# Exercise material start

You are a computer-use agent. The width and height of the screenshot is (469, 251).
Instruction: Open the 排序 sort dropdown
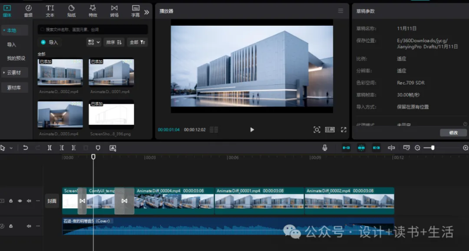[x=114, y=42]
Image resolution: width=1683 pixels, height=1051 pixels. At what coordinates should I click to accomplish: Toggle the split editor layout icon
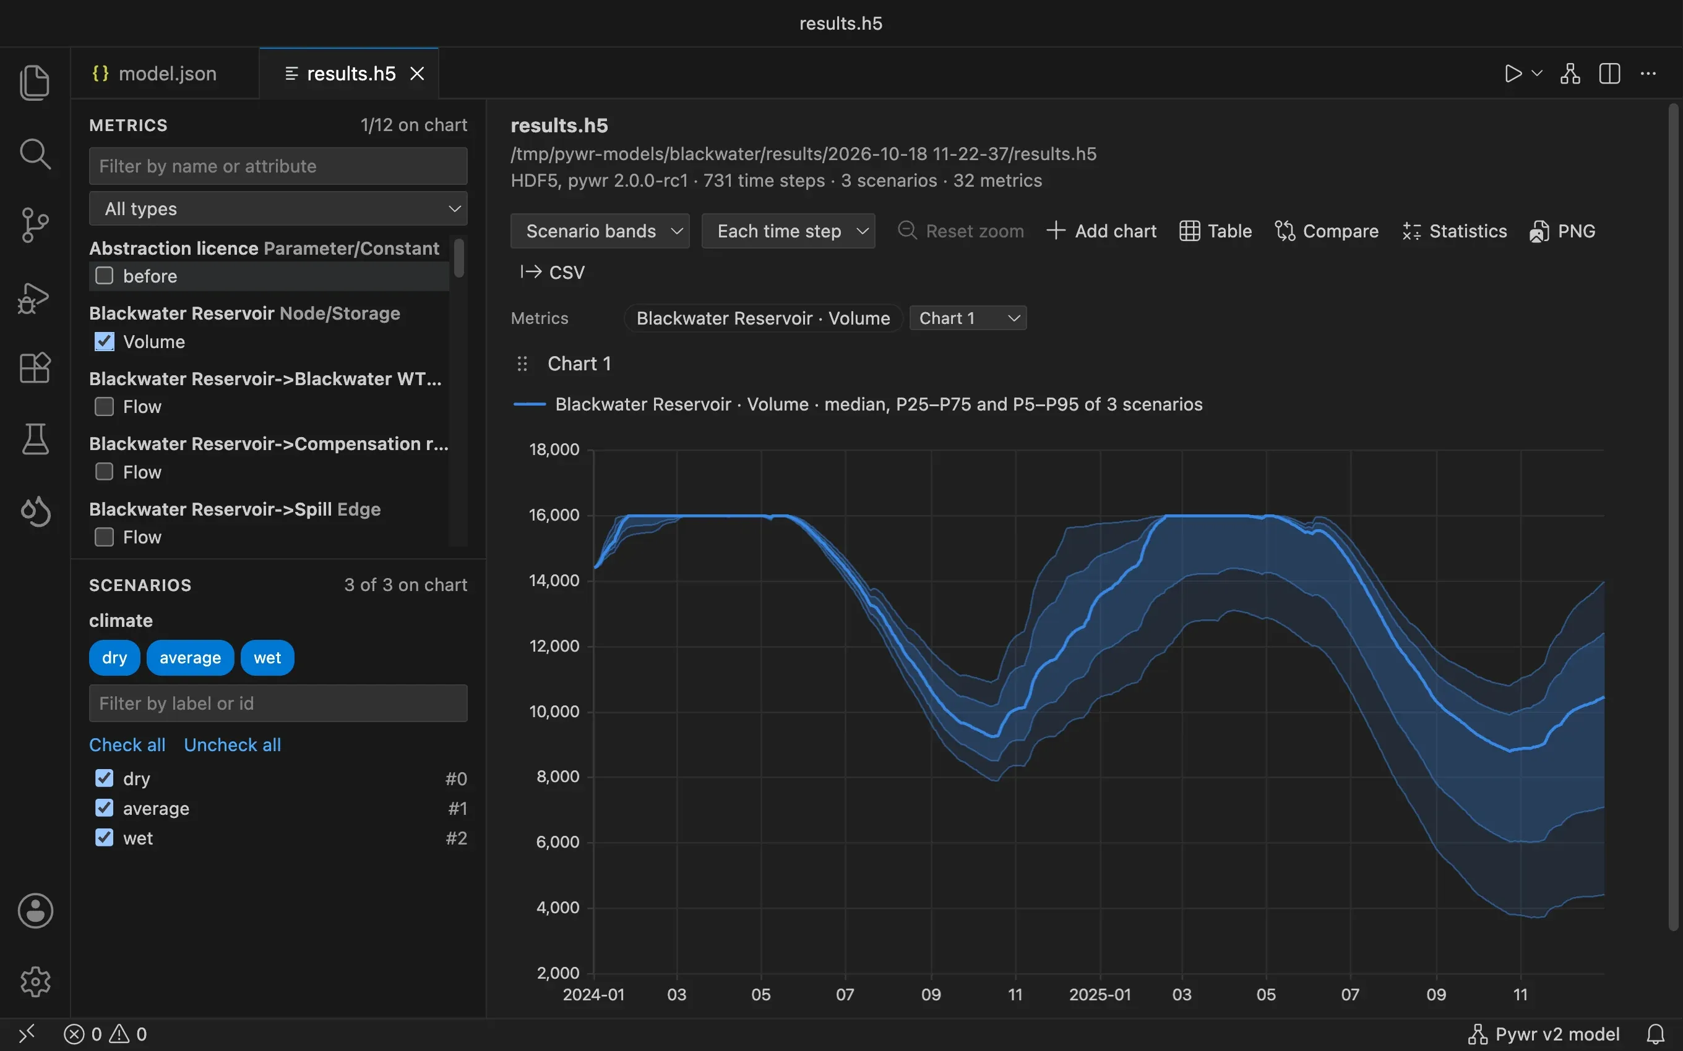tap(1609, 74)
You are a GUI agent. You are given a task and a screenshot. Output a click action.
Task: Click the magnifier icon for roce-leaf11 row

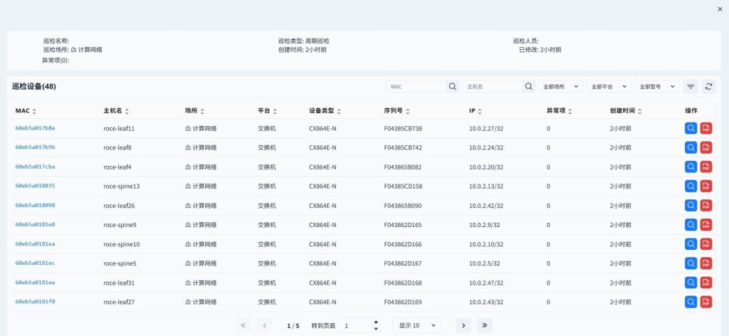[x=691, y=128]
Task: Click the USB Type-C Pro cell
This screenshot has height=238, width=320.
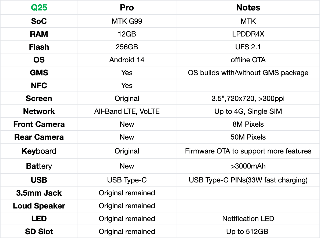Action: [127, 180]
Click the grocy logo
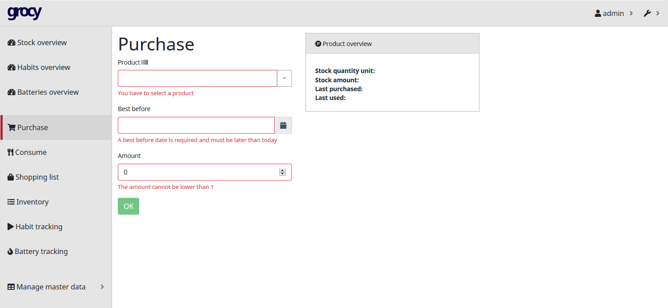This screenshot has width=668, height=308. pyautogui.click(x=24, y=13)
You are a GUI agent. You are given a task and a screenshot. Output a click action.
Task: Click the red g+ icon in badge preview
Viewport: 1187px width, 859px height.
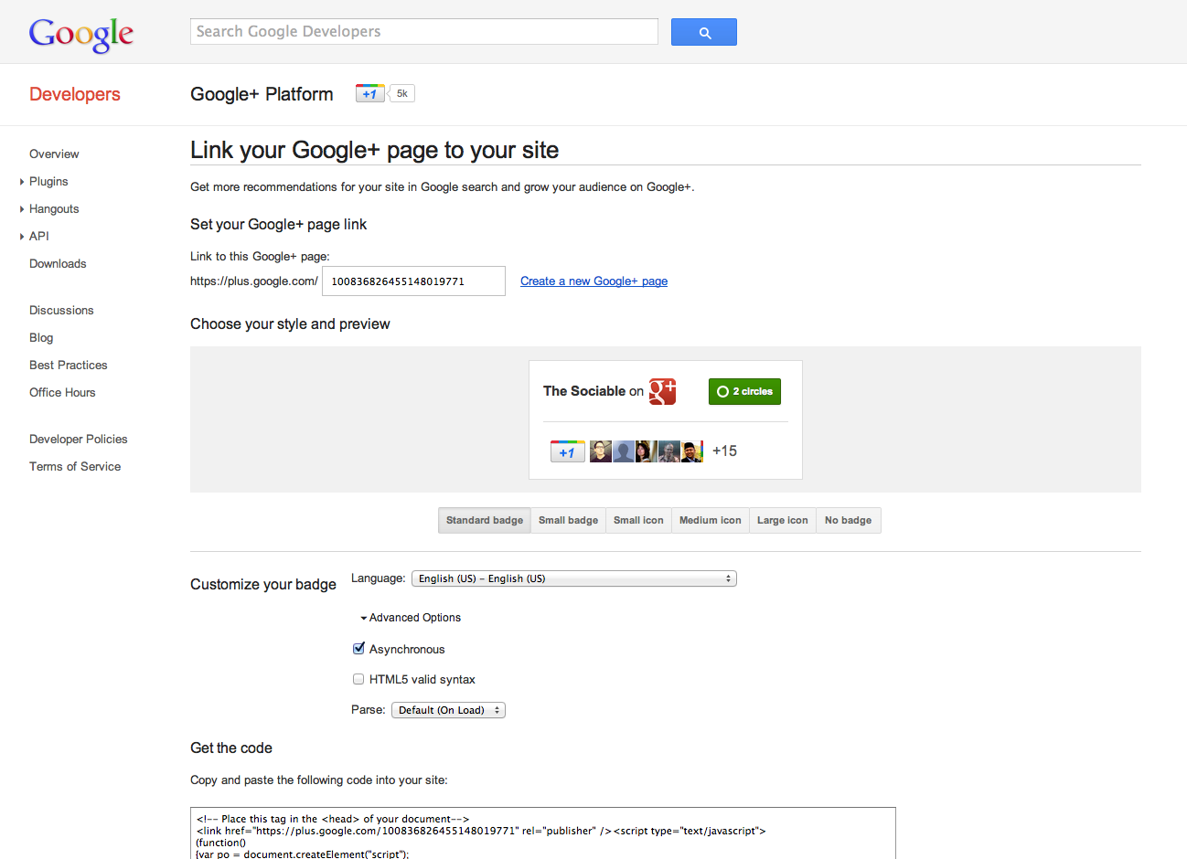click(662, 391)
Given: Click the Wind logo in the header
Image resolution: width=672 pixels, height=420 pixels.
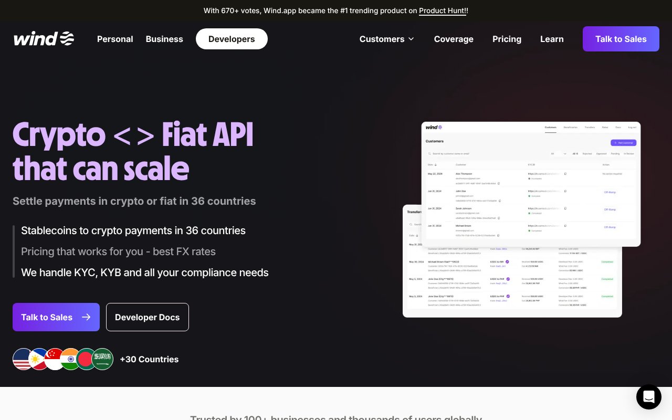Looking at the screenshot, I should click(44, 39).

# Exercise material end
# Exercise material start

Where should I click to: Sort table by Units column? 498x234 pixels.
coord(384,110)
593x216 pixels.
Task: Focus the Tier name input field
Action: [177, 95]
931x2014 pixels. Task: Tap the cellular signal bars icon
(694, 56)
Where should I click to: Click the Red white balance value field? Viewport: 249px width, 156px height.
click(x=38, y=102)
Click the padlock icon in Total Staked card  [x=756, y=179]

# Exercise material end
# Exercise material start

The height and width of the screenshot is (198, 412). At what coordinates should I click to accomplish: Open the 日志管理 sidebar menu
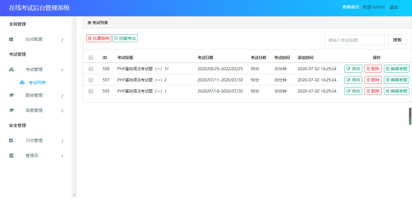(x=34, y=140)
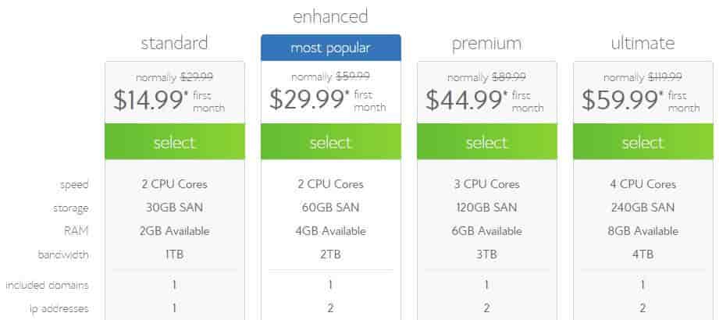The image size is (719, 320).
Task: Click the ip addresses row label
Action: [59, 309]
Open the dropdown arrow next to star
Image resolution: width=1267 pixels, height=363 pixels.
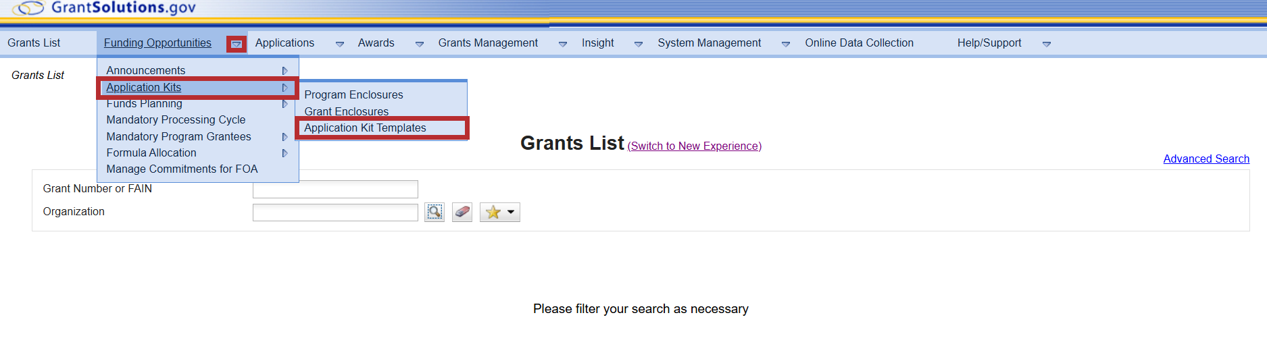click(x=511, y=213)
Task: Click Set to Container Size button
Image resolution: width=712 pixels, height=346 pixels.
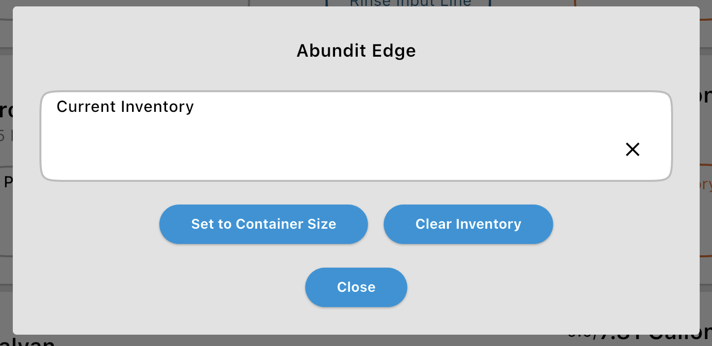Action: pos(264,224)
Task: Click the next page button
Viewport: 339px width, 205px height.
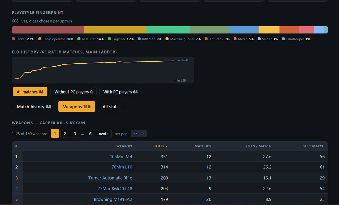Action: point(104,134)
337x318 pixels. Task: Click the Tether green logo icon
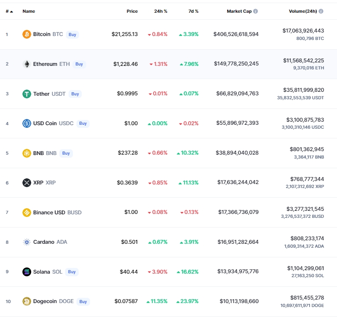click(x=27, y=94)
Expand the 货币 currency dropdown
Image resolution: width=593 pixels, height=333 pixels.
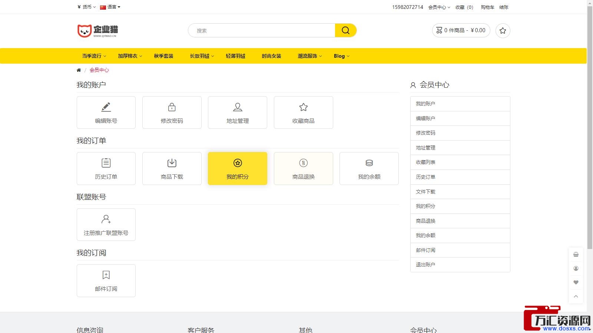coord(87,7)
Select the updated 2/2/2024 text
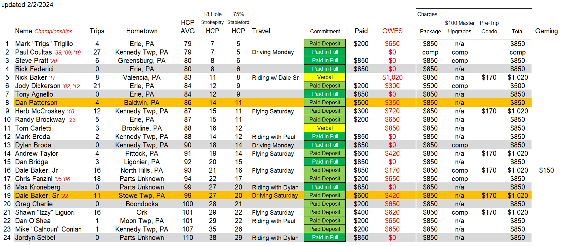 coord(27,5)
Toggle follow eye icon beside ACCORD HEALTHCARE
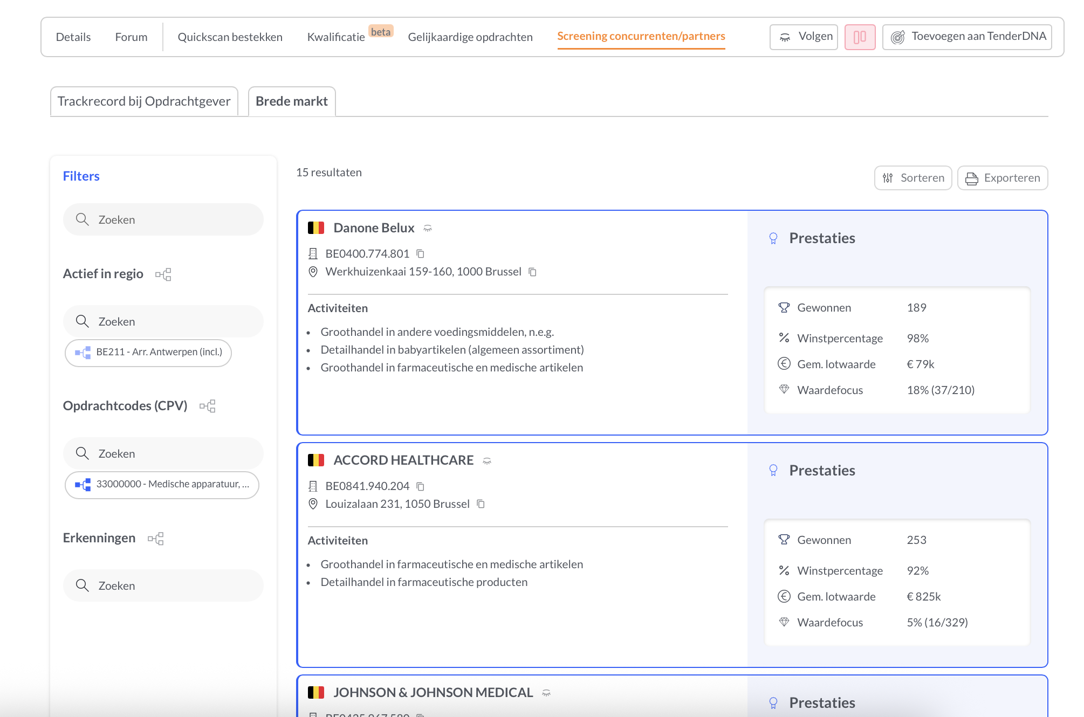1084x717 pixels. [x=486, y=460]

# Exercise material end

Turn the entries from the line containing "You are a computer-use" through the line containing "tap(1609, 74)", both ends included, into a Markdown table with the columns Row and Line, one row per line and no blank lines. Omit the pictures.

**Right answer**
| Row | Line |
|---|---|
| 1 | You are a computer-use agent. The width and height of the screenshot is (469, 251). |
| 2 | Instruction: Open the 排序 sort dropdown |
| 3 | [x=114, y=42] |
| 4 | Image resolution: width=1683 pixels, height=1051 pixels. At what coordinates should I click to accomplish: Toggle the split editor layout icon |
| 5 | tap(1609, 74) |